In preparation for Women's Day, fellow team member Robin Baker wrote a guest blog post for Flower Talk. Enjoy her perspective on this holiday, which is coming up Saturday, March 8th.
Mount
Blackburn, at the heart of the Wrangell Mountains in Alaska, stands at an impressive
16,390 feet. I could see its summit from the toe of the Kennecott Glacier over
20 miles away. I was sitting among the wildflowers in front of the lodge where I’d been
working for the summer. The peak, the fifth highest in the United States, was first
summited by a woman, Dora Keen, on May 19 in 1912, eight years before the
passing of the Nineteenth Amendment which granted women the right to vote.
Sitting in
the dusky Alaskan sun of late summer, I couldn’t help but be humbled by women
like Dora Keen, Susan B Anthony, Elizabeth Cady Stanton, and the countless
others who paved the way for the women of today. These women and many around me
today, remind me not to limit myself to set ideas about what I can or cannot do
based on my gender.
Mount Blackburn is the snow covered peak on the left. |
We’ve come a long way. If I want to work for a
multimillion dollar company, I can. If I want to be a CEO, I can. If I want to
be an outdoor guide and summit 16,000 foot peaks, I can. If I want to be an
engineer, plumber, doctor, artist, teacher, mechanic…I can. I can choose if,
when and whom I want to marry and if and when I have children—a right some in
the world are still fighting for.
All that effort, the step-by-step struggle Dora Keen took to reach the summit of
Blackburn and the years of fighting and hard work by women like Susan B. Anthony bring us to where we are today. We are not quite at the summit, we are still en route. However, this is something worth celebrating.
Remembering
this, I turned my attention from the distant summit of the mountain to the
flowers growing beside me on the hillside. I was then sweetly reminded that it
took many small details to make up the breathtaking landscape I was enjoying.

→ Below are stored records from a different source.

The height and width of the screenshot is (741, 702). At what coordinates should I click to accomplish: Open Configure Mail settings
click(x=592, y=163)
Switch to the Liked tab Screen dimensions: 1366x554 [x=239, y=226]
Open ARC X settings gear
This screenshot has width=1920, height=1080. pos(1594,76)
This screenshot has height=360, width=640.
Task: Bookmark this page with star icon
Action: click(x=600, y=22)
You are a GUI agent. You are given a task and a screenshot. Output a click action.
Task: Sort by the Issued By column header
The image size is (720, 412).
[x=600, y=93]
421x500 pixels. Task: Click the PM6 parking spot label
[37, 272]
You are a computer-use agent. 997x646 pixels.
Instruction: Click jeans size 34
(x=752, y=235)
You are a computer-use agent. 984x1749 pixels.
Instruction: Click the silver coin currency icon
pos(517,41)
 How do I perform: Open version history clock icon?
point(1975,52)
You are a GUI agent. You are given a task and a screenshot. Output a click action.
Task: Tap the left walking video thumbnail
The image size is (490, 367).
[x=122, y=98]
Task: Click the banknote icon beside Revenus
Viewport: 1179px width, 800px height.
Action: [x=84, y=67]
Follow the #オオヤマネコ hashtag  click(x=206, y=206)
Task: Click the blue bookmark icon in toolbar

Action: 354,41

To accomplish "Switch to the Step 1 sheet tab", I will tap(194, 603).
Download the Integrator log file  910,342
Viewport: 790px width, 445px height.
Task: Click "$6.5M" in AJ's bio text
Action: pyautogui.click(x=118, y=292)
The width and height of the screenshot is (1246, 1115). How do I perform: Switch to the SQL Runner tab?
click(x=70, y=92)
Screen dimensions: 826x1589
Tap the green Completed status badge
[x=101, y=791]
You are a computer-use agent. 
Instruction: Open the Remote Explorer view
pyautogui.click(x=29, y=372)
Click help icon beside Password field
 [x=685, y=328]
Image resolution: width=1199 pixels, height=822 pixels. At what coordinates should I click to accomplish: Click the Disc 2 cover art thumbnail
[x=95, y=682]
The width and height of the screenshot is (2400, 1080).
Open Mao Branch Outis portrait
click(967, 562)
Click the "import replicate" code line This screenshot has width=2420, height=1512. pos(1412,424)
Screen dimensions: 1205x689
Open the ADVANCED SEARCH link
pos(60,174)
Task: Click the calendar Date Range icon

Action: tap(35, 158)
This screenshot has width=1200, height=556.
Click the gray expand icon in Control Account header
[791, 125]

The height of a mountain cannot dwarf the beauty of a resilient wild Alaskan
flower. Instead, they work together to create a world of color that offers a
myriad of tactile pleasures to enjoy.
That’s why,
this Women’s Day, I’ll be honoring and celebrating the women in my life by
giving them flowers. Flowers remind us to slow down, appreciate the hard work
and intricacy of beauty and growth that comes in all shapes and sizes.
-Robin Baker
In keeping with Sun Valley's Guiding Principle #3, "Inspire others and always keep learning", Robin also volunteers on the Board of the Emma Center, whose mission is to provide long term, integrated healing services in a safe, empowering environment for any woman who has experienced trauma.